### Work item
Locate the string "entry" in the records below. Copy every line where it occurs.

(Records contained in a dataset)
┏━━

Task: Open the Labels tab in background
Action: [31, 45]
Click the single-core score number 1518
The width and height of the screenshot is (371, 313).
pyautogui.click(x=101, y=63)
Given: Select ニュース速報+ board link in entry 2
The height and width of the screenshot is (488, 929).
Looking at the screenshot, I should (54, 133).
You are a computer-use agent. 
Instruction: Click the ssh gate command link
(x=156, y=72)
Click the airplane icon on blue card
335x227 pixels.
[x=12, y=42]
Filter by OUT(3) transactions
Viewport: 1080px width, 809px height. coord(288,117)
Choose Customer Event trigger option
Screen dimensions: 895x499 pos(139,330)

┗━━
┏━━

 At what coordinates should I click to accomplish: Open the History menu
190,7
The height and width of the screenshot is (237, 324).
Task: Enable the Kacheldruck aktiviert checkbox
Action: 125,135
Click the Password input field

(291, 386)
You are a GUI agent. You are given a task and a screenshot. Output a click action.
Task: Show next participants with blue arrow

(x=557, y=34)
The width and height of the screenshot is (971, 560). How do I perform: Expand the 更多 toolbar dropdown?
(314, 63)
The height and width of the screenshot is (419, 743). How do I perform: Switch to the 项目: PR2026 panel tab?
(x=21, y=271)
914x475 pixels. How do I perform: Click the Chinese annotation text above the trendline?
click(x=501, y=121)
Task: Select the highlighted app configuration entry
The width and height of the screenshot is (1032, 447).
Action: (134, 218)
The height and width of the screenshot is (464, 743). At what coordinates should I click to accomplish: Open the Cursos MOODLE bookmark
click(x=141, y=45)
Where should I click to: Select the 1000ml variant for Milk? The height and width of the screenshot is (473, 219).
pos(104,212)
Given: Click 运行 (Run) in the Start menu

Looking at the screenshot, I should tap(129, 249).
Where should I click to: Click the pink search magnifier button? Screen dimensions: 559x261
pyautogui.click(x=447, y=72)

┗━━
┏━━

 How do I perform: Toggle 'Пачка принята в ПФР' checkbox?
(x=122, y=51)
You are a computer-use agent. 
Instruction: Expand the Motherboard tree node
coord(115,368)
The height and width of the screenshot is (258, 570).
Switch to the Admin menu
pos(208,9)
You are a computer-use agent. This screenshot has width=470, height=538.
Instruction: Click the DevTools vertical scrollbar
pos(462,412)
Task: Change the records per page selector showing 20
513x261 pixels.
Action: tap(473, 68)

┗━━

### Response area
Given: Select ニュース速報+ board link in entry 2
Task: Select the highlighted app configuration entry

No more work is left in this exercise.